By Sarah N. Lynch
WASHINGTON (Reuters) - The U.S. Justice and Treasury departments on Monday received subpoenas from a House of Representatives committee seeking documents on how decisions are made about when to prosecute big banks - information that it said the agencies have withheld.
In a statement, House Financial Services Committee Chairman Jeb Hensarling, a Republican, said the documents being requested will help the panel understand whether banks might still be too big to fail and if this affects decisions to prosecute them criminally.
The panel is also seeking information from both departments on other matters, including documents on whether the government retaliated against Standard & Poor's for its 2011 decision to downgrade the government's credit rating.
A Justice Department spokeswoman said the department has "made great efforts" to accommodate the committee's request and would continue to cooperate.
A Treasury spokesman said the department is willing to work with the panel and has cooperated. He added that the department regrets that Republicans "decided to take this unilateral step" by issuing the subpoena.
The committee's subpoena comes about two years since former Attorney General Eric Holder told a U.S. Senate committee that it can "become difficult" to prosecute large financial institutions because a criminal charge might have a broader impact on the economy.

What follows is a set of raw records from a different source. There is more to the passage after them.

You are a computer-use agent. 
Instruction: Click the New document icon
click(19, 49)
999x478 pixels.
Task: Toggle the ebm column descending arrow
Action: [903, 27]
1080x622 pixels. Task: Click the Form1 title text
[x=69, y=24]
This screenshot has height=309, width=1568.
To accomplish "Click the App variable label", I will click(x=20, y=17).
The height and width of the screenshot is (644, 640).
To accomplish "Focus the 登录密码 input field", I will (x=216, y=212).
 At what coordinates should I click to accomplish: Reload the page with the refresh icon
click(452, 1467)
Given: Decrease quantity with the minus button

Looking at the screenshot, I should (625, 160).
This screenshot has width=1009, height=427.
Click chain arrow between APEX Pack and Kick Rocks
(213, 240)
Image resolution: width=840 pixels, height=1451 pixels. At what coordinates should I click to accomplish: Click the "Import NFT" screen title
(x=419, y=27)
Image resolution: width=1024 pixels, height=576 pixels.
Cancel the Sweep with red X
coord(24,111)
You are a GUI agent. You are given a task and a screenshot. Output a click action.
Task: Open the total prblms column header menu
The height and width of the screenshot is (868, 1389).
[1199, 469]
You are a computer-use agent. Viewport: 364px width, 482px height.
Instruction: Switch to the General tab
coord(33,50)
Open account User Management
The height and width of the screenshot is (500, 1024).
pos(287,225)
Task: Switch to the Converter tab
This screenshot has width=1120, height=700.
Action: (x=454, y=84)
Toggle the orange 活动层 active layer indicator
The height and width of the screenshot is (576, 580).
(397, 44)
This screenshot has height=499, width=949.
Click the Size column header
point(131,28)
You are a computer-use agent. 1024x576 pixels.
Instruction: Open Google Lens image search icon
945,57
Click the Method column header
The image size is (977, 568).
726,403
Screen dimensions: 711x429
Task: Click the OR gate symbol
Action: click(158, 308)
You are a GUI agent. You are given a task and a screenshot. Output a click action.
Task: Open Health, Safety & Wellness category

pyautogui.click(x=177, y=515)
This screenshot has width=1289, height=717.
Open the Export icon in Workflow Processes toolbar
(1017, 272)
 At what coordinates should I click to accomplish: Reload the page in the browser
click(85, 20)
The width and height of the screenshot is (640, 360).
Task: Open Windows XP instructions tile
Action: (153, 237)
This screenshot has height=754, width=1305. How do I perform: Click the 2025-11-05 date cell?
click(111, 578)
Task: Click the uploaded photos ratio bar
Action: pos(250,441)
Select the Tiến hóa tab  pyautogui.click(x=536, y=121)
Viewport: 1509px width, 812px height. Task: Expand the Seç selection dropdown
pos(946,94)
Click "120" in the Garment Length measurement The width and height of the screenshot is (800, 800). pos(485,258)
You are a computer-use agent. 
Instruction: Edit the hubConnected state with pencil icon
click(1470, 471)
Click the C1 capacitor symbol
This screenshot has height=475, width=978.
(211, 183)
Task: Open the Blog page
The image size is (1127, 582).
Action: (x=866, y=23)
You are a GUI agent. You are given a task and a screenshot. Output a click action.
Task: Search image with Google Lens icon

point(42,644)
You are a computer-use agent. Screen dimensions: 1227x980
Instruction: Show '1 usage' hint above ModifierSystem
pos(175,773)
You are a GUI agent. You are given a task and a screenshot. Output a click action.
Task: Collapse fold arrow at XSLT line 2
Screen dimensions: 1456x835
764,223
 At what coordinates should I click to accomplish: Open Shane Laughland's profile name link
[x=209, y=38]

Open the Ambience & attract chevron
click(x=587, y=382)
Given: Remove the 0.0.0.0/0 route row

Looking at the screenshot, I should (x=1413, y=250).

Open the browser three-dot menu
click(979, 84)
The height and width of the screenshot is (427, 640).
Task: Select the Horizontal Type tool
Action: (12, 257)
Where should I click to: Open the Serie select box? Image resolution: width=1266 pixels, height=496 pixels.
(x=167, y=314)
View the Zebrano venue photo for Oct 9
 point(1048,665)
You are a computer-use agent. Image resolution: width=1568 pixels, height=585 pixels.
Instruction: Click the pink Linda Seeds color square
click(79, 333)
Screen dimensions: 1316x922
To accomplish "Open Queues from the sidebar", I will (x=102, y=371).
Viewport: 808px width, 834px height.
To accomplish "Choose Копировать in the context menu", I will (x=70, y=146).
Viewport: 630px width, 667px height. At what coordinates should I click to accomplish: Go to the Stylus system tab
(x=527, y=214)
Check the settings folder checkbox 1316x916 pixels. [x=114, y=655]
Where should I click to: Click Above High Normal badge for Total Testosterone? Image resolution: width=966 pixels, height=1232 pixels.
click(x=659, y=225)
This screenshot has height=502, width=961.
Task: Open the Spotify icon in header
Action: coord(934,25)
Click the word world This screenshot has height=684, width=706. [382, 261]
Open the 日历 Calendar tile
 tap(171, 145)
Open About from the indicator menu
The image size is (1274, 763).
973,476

Some lawmakers interpreted those comments to mean that some banks might be too big to fail, even though the 2010 Dodd-Frank Wall Street reform law was supposed to prevent banks from getting so big that their collapse could threaten the market.
Holder later backtracked on those comments, and in a May 2013 hearing before a House Financial Services panel, another former top Justice Department official assured lawmakers that no bank is too big to prosecute.
Hensarling said on Monday that his panel has been waiting for two years for documents it requested from the Justice Department, and it had only received "a small sampling" of records related to a drug money laundering probe of HSBC.
The panel also asked the Treasury Department for unredacted records in connection with the Justice Department's probe into the bank.
HSBC paid a $1.9 billion fine but avoided criminal charges through a deferred prosecution deal. (http://reut.rs/IFY4IE)
Since that time, however, the Justice Department has criminally charged big banks or units of big banks.